Usability & Cross-Selling for Complex Product Lines
As a result of the merger, PBBI’s product and solution lines were complex and inherently overwhelming to new customers who often would not be able to self-select products. Because MapInfo and Group 1 Software had been successfully selling these products for years, a complete overhaul of product names, demos and product design risked confusing and alienating the existing customer base.
TBG helped PBBI identify and clearly articulate solutions packages consisting of hardware bundles, consulting, and other services. The site’s design and product copy leads from this approach, conveying the value proposition and context of various solutions vividly, and creating various pathways for users to get to them including a new information architecture separating product and solution offerings, vertical market navigation from the homepage, labels and headers that intuitively express the product offering, and site features like topical news and articles that promote individual solutions for specific industries.

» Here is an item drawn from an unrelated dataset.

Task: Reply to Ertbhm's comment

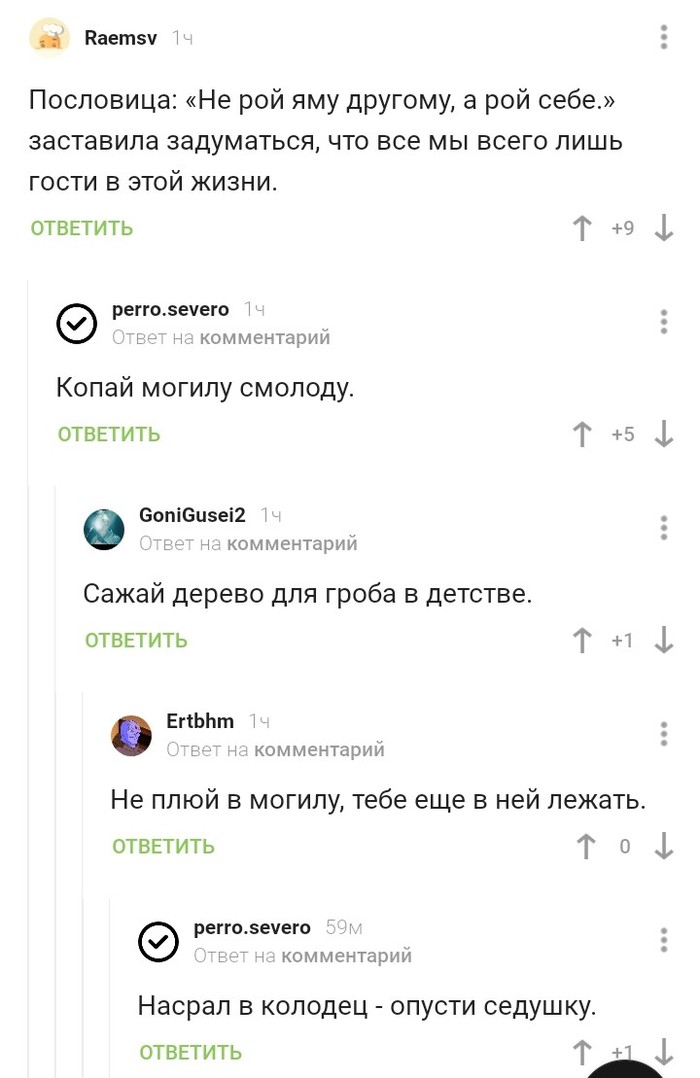Action: [163, 847]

Utilizing CMS taxonomy features, PBBI products and solutions were automatically related to each other and cross-sold on each product and solution page. Given the complex nature of PBBI’s products, the site’s ability to relate and communicate the “whole picture” of each solution through contextual content, significantly decreased customer confusion. In addition, links to related content like demonstration videos, multimedia spots, technical bulletins, news articles, case studies, and white papers both validated and explained the product or solutions line.
To retain and service existing customers, the site prioritized developer resources, knowledge base, and support in the main and sub navigation options, used persistent customer service calls-to-action across the site, and integrated a more powerful site search feature. Standard usability best practices like consistently using a limited number of design layouts, context indication and breadcrumb navigation, shallow site depth, and user, rather than internal, facing language help site visitors contextualize and quickly understand where they are in the PBBI site and how to access the desired information.